## What you should do
According to the dataset citations text, how many unique citations did Scythe return in total?

## Source extract
=== Section Start ===
Figure 1: Citation Source Overlap: Number of citations found in multiple sources and number of citations found uniquely in only one source.

Table 2: Percent overlap between Scythe sources
Source Total Citations % in PLOS % in Scopus % in Springer % in xDD
PLOS 40 100.0 30.0 0.0 0.0
Scopus 706 1.7 100.0 10.3 16.6
Springer 191 0.0 38.2 100.0 0.5
xDD 327 0.0 36.1 0.3 100.0

Scopus found 503 unique citations not found in any other digital libraries. Springer found 117, PLOS 28, and xDD 208 unique citations respectfully. The total number of unique citations returned by scythe is 1060.

6.2 Do Dataset Citations Differ Among Research Disciplines?

The Arctic Data Center uses a semantic ontology to classify academic disciplines of datasets. Datasets can be labeled with up to 5 disciplines. This enables datasets to be more easily found with search terms. The ADC’s ontology can be found here: https://bioportal.bioontology.org/ontologies/ADCAD/?p=classes&conceptid=root.

Note

DOI (Digital Object Identifier) is one system of unique persistent identification (PID). Different PIDs may be used in different academic disciplines. For example, genetics/bioinformatic studies often use accession numbers from the GenBank repository to uniquely label DNA and protein sequences. This analysis is limited to citations specifically using DOIs; citations using dataset titles or other PIDs are not included.

Code
# Meld manual dataset discipline categorization with Solr categories
disc_adc <- read_csv(file.path(output_directory, 
                               paste0("solr_adc_", date, "_disc.csv"))) %>% 
  select(1,3:7) # remove data uploaded column

# read in manual dataset discipline classifications. Remove extra columns
disc_manual <- read_csv(file.path(data_dir, "adc-discipline-2022-10-27.csv"))[1:6]
colnames(disc_manual)[1] <- "dataset_id"
=== Section End ===
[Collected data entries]
=== Section Start ===
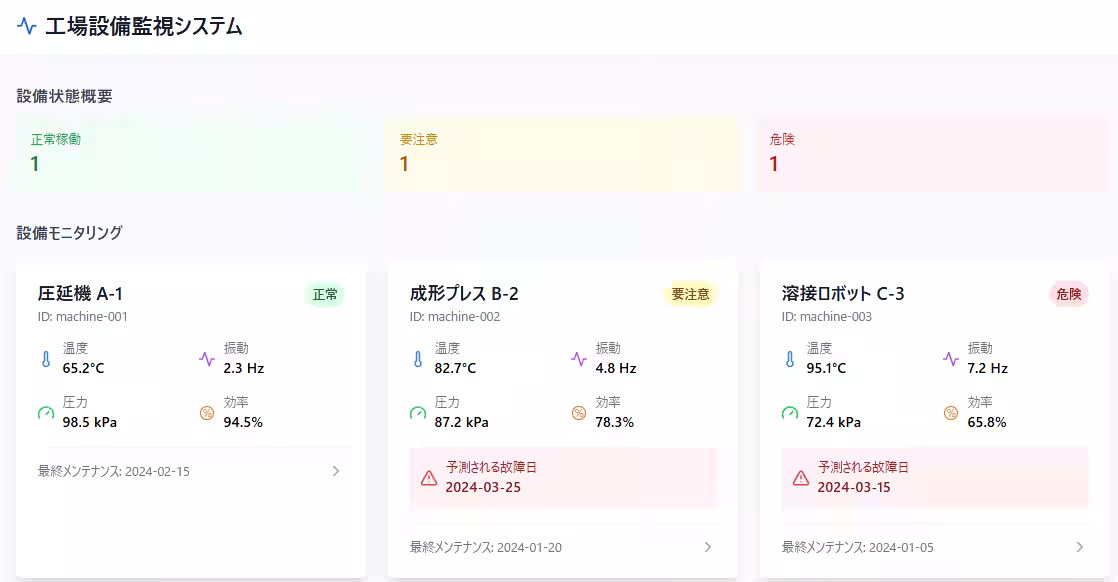This screenshot has height=582, width=1118.
Task: Expand details for 成形プレス B-2 via chevron
Action: click(x=708, y=547)
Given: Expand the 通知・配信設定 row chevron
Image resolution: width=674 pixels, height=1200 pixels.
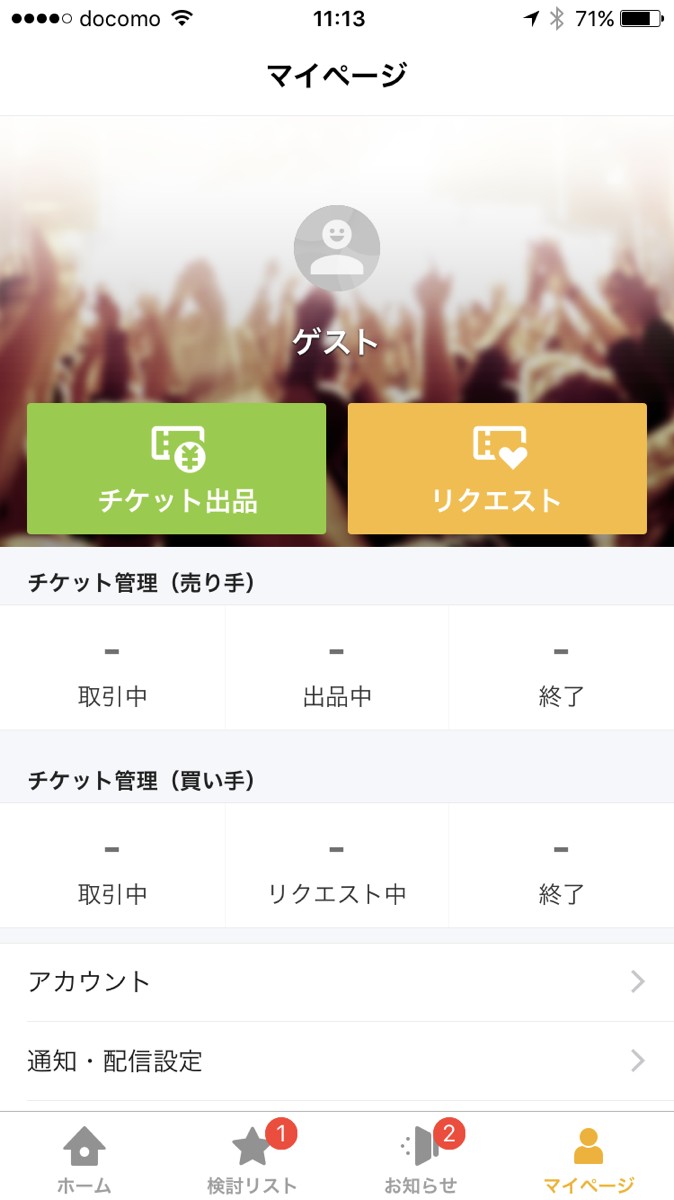Looking at the screenshot, I should [638, 1061].
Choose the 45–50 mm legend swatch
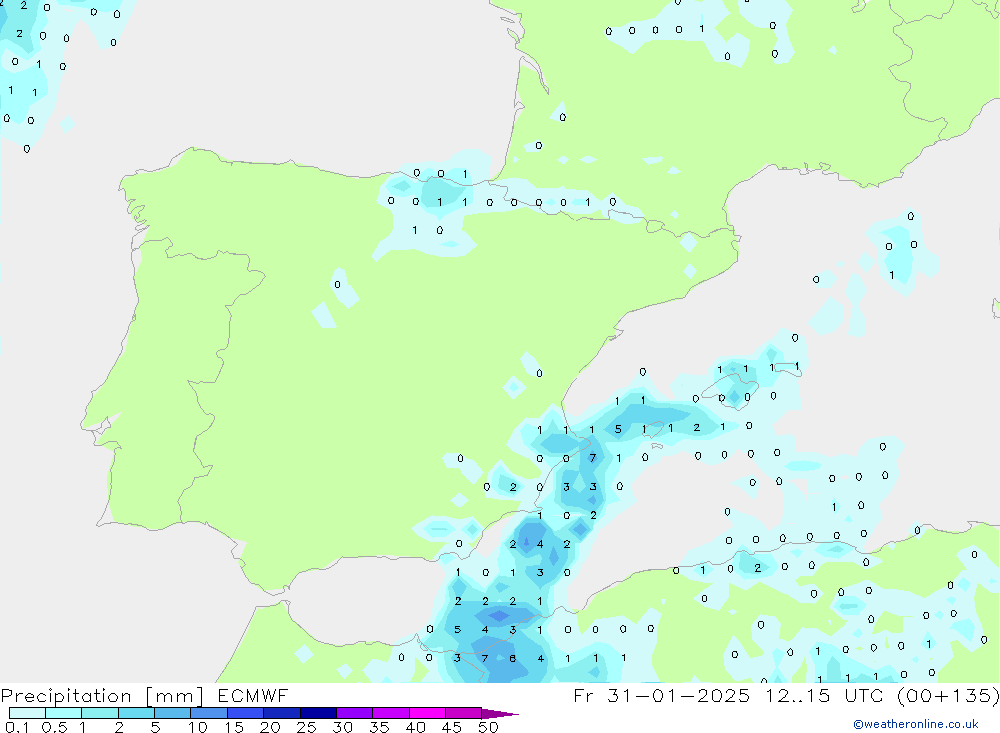Viewport: 1000px width, 733px height. (463, 713)
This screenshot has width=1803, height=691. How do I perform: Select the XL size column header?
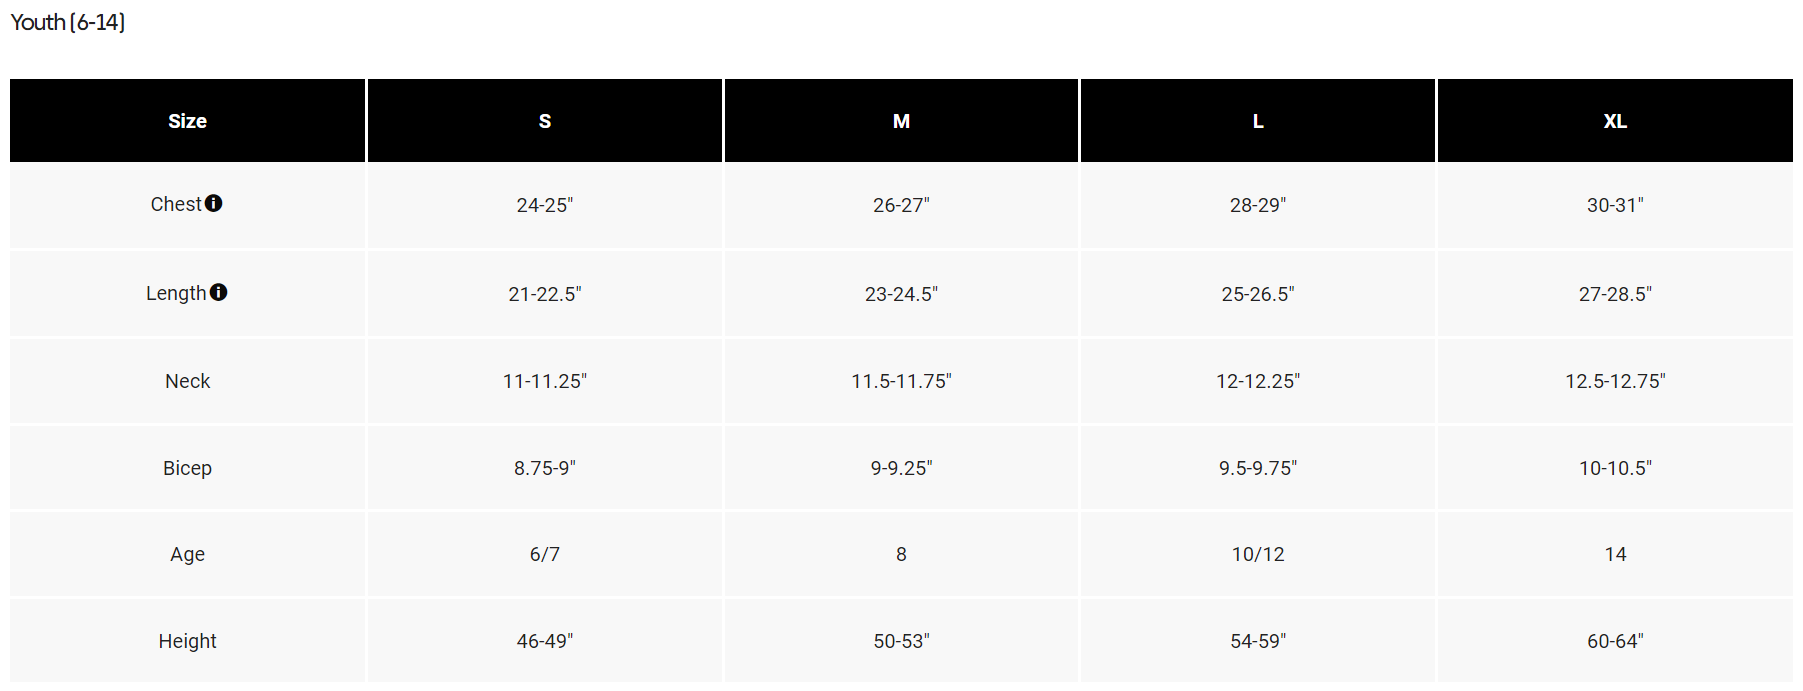1615,121
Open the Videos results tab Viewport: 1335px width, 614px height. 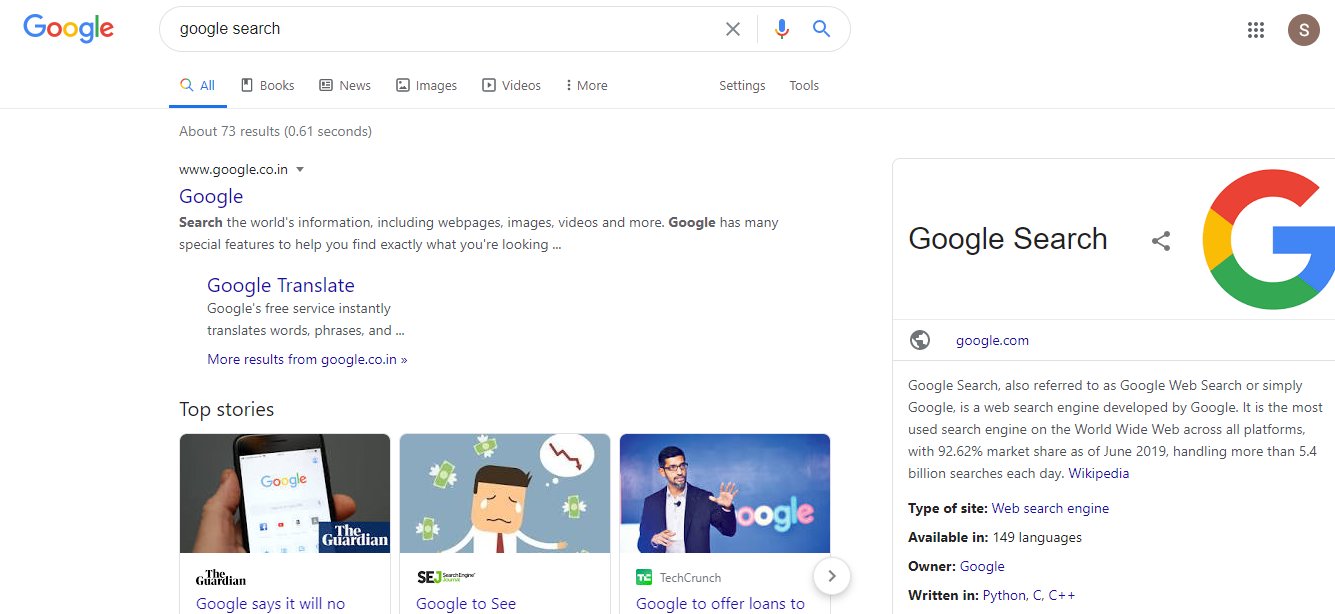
=== Section End ===
## Written answer
1060